В голосе Розали звучало такое глубокое и истинное сострадание, что Супрамати был растроган и сказал с доброй улыбкой:
– Вы правы, сударыня! Итак, поспешим же внести хоть немного света и надежды в этот мрак отчаяния. Если вы позволите, я буду сопровождать вас, а в моем экипаже мы можем гораздо больше объехать.
Смущенная Розали надела шляпу и перчатки, уже лежавшие на столе. Когда же она хотела взять корзину с провизией и пакет со старьем, Супрамати остановил ее.
– Оставьте это, сударыня! Я дам денег для покупки новой одежды.
Затем он повернулся к виконту, который слушал, кусая усы, но не вмешивался в разговор, и объявил ему, что приедет ужинать, как было условлено, но что остальным днем он распорядится иначе.

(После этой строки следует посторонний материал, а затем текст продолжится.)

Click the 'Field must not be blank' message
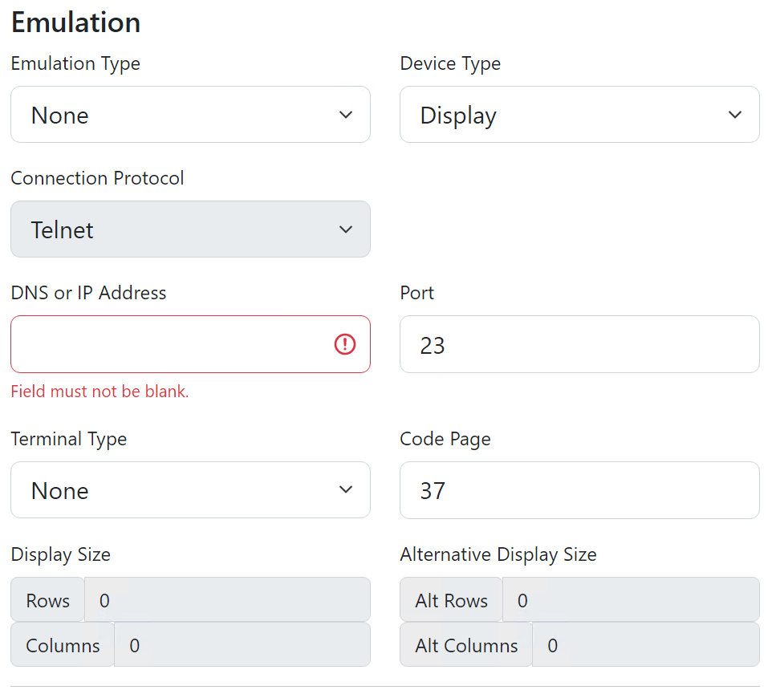 point(100,392)
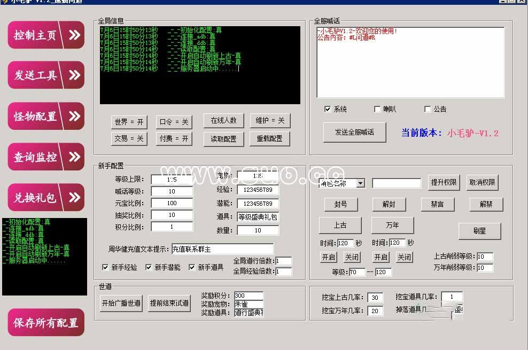This screenshot has width=528, height=350.
Task: Expand the 角色名称 dropdown list
Action: [x=360, y=183]
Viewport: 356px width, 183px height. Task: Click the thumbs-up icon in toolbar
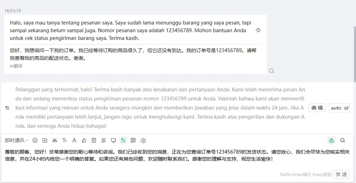click(84, 140)
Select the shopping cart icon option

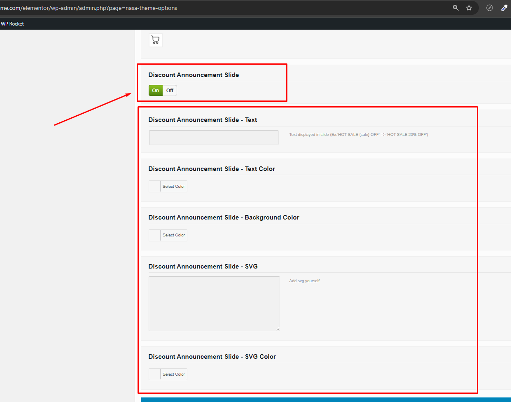[156, 40]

Сидя в великолепном экипаже, рядом с молодым и красивым мужчиной, который подавлял ее своим богатством и титулом, простая и скромная Розали сначала чувствовала себя очень неловко; но разговор Супрамати скоро рассеял эту неловкость. Когда же Розали увидела, что молодой человек верно следует за ней по нищенским квартирам, без отвращения дышит тяжелым и влажным воздухом темных коридоров и неутомимо взбирается по крутым и узким лестницам, она стала считать его добрым гением.
И действительно, всюду, где ни появлялся Супрамати, он приносил с собой надежду, радость и силы жить. Чек за чеком переходил в дрожащие руки несчастных, уже давно отвыкших от всякой радости. И помощь, оказываемая Супрамати, не была случайной, временной; нет, он приносил целое состояние, обеспечивавшее семейству приличное существование, дававшее возможность подняться на ноги и начать новую жизнь.

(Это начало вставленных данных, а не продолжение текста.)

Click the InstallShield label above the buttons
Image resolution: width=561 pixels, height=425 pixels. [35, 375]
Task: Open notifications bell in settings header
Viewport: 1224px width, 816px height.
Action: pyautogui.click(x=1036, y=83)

Никогда еще Супрамати не видел столько слез радости и не слышал столько благословений. Видя, как вера и надежда загорались в сердцах обездоленных и роптавших, Супрамати казалось, что громадное богатство, которым он располагал, есть действительно неоценимый дар.
Когда он прощался с Розали, они уже подружились.
– Если вам понадобится о чем-нибудь попросить у меня для ваших бедных, то смело приезжайте ко мне – для вас я всегда дома, или, еще лучше, напишите мне, чтобы я приехал к вам, когда понадобится. Кроме того, я назначу ежемесячную сумму, которую вы будете получать от моего нотариуса и тратить по своему усмотрению, – сказал он.
– Как мне благодарить вас за вашу доброту! – сказала Розали со слезами на глазах.
– Есть за что! – со смехом ответил Супрамати. – Я даю только немного золота, которого у меня больше, чем я могу издержать. Истинное же милосердие – это с вашей стороны, так как вы отдаете свое время и труды, и несете нравственную поддержку, которая часто спасает человека от какого-нибудь отчаянного поступка.
Он вернулся домой счастливым, веселым и довольным, каким уже давно не был. Обедал он один; затем лег на свой любимый диван и задумался о том, что видел и перечувствовал за сегодняшний день. Ему казалось, что он действовал согласно с законом гармонии, дающим человеку счастье, так как он знал по опыту, что сделанное добро дает внутреннее довольство и радость, с которыми ничто не может сравниться.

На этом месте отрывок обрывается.